Er würde niemals sagen: „Nutzen Sie die letzten drei Monate.“ Darüber hat sich Dr. Jörn Kremer schon immer aufgeregt: „Ich habe Menschen getroffen, die zwei Jahre statt der angekündigten sechs Monate weitergelebt haben“, meint der Gynäkologe, der seit 17 Jahren eine Praxis in Winterhude betreibt.
Vom Arbeiterkind zum Gynäkologen mit eigener Praxis
Aufgewachsen in Rahlstedt, zog er im Jahr 2000 nach Kirchwerder, lebt jetzt seit 2012 in Bergedorf mit seiner Frau, die als Kinderkrankenschwester bei der Mütterberatung im Bergedorfer Gesundheitsamt arbeitet. Die eigenen beiden Kinder sind aus dem Haus, „jetzt kann ich der Gesellschaft etwas zurückgeben“, sagt der 57-Jährige – und erinnert dankbar: „Als Arbeiterkind habe ich von der Gleichberechtigung in den 1960er-Jahren profitiert. Mein Vater war Zimmermann, meine Mutter arbeitete in der Gastronomie. Trotzdem durfte ich aufs Gymnasium und Dank BAföG mein Medizinstudium machen.“
Nun also ist er neu dabei – und war doch „vorher noch nie in irgendeinem Vorstand“. Aber er könne gut strukturieren „und Sachen auf den Punkt bringen, ohne sie zu zerfasern“. Das Zuhören zudem habe er in seiner monatlichen Männergruppe gelernt: „Da können wir uns fallenlassen und auch mal private Probleme besprechen. Oder darüber, wie sich das Männerbild in der Gesellschaft verändert hat“, sagt der Hypnose-Therapeut.
„Wir erfragen, was die Menschen bauchen, was ihnen noch wesentlich ist“
Bis zum Lebensende wolle er lernen, brauche alle zehn Jahre eine neue Aufgabe. Zuletzt war sie eher mechanisch: Ich habe meinen Fiat Spider von 1967 restauriert.“ Ist es da weit bis zu den meist betagten Menschen, die ebenfalls lieb versorgt werden wollen?
„Wir erfragen, was die Menschen bauchen, was ihnen noch wesentlich ist“, sagen auch Gisela Hahne und Ute Meyer.
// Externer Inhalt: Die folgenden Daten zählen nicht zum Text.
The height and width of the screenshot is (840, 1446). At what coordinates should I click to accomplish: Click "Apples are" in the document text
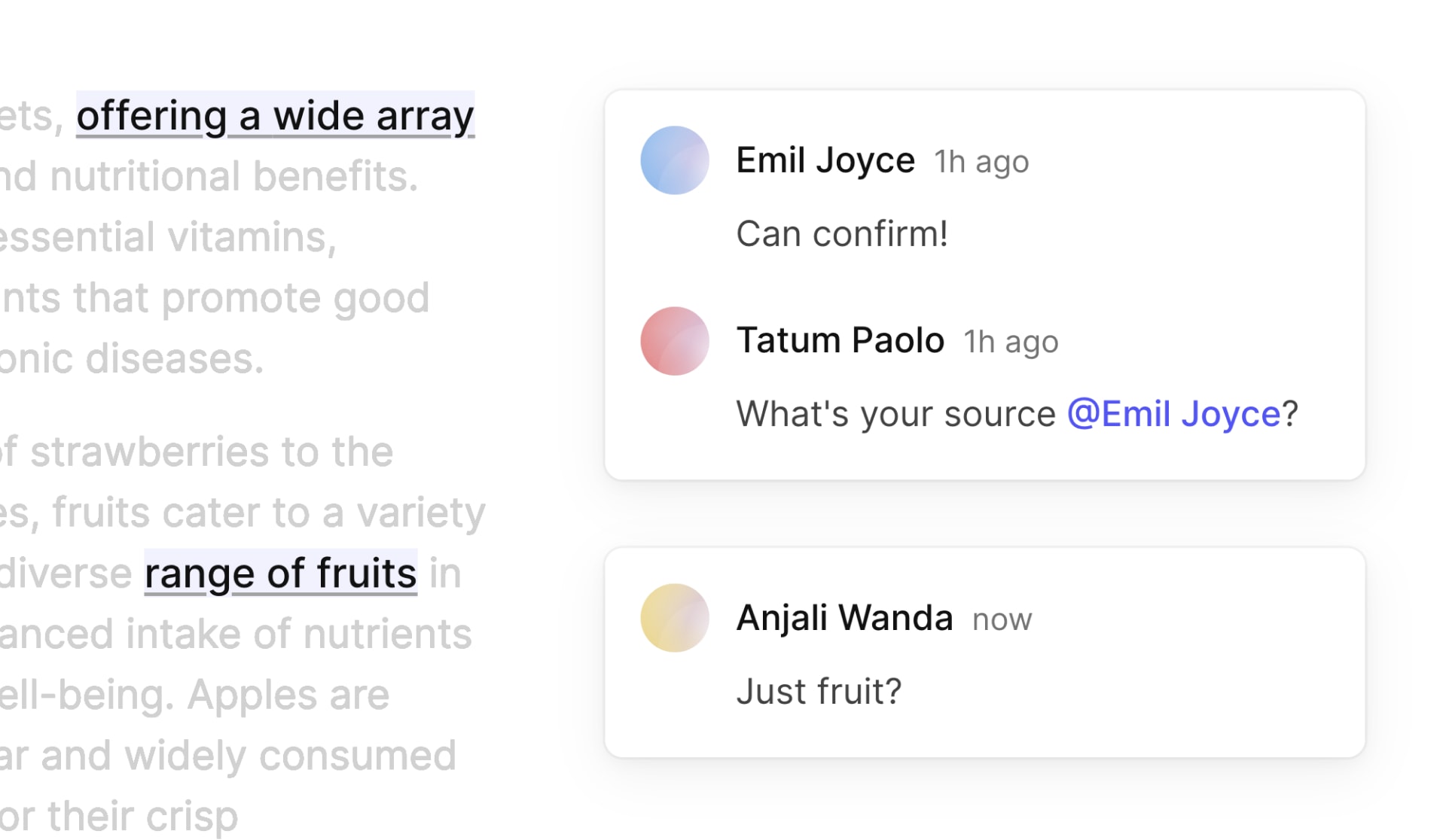288,695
Ganz neu im Vorstand kamen jetzt die Sterbebegleiterin Notburga Saam und Susanne Lohnzweiger dazu, die die Hotline betreut: Wer unter 040/72 10 66 72 anruft, wird rund um die Uhr einen Ansprechpartner erreichen.
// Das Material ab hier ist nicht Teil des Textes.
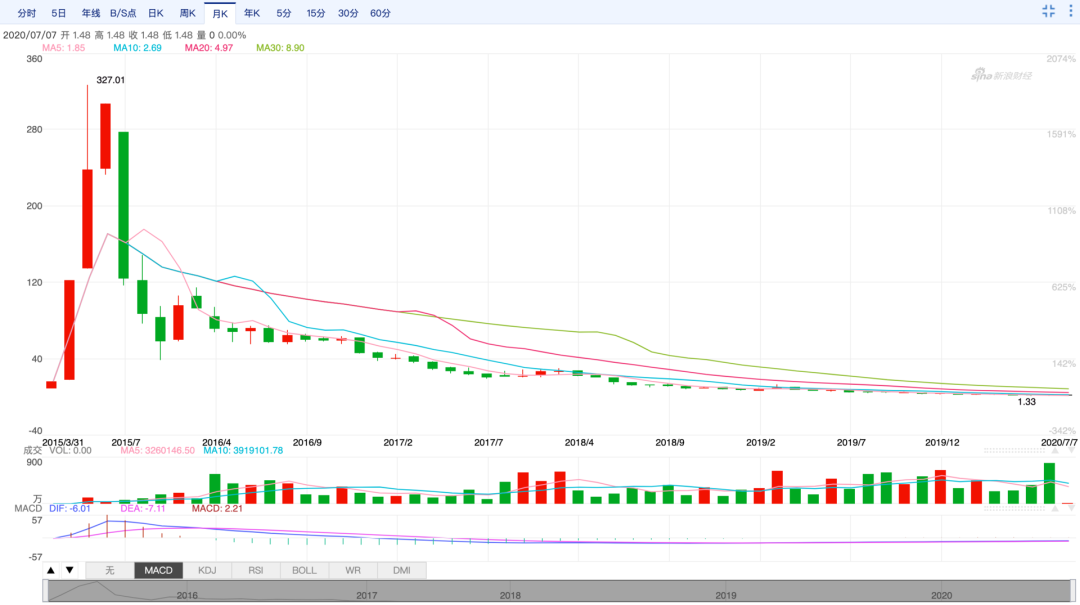Click the timeline range slider at 2018

pyautogui.click(x=510, y=593)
Und natürlich braucht auch der Verein selbst Helfer: Menschen, die zeitlich belastbar sind und an der jährlichen Ausbildung teilnehmen, die gemeinsam mit dem Reinbeker Hospizdienst angeboten wird. Und Menschen mit Geld, denn auch die Miete der Vereinsräume an der Riehlstraße 64 wird durch Spenden finanziert. Übrigens: Jede Trauerbegleitung in Einzelgesprächen ist kostenfrei und unabhängig von der Religion und der Weltanschauung des Betroffenen.